Neptune Blog

Object Detection with YOLO: Hands-on Tutorial

Anton Morgunov

6 min

22nd April, 2025

Computer Vision ML Model Development

Object detection as a task in computer vision

We encounter objects every day in our life. Look around, and you’ll find multiple objects surrounding you. As a human being, you can easily detect and identify each object that you see. It’s natural and doesn’t take much effort.

For computers, however, detecting objects is a task that needs a complex solution. For a computer to “detect objects” means to process an input image (or a single frame from a video) and respond with information about objects on the image and their position. In computer vision terms, we call these two tasks classification and localization. We want the computer to say what kind of objects are presented on a given image and where exactly they’re located.

Multiple solutions have been developed to help computers detect objects. Today, we’re going to explore a state-of-the-art algorithm called YOLO, which achieves high accuracy at real-time speed.

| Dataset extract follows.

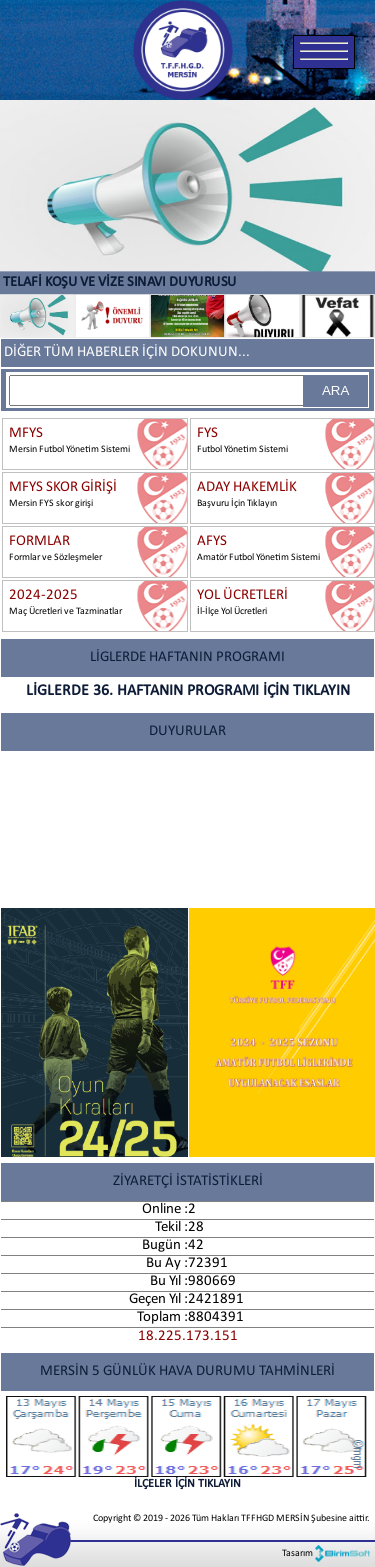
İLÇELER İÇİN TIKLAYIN (187, 1443)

In particular, we’ll learn how to train this algorithm on a custom dataset in TensorFlow or Keras.

First, let’s see what exactly YOLO is and what it’s famous for.

YOLO as a real-time object detector

What is YOLO?

YOLO is an acronym for “You Only Look Once” (don’t confuse it with You Only Live Once from The Simpsons). As the name suggests, a single “look” is enough to find all objects on an image and identify them.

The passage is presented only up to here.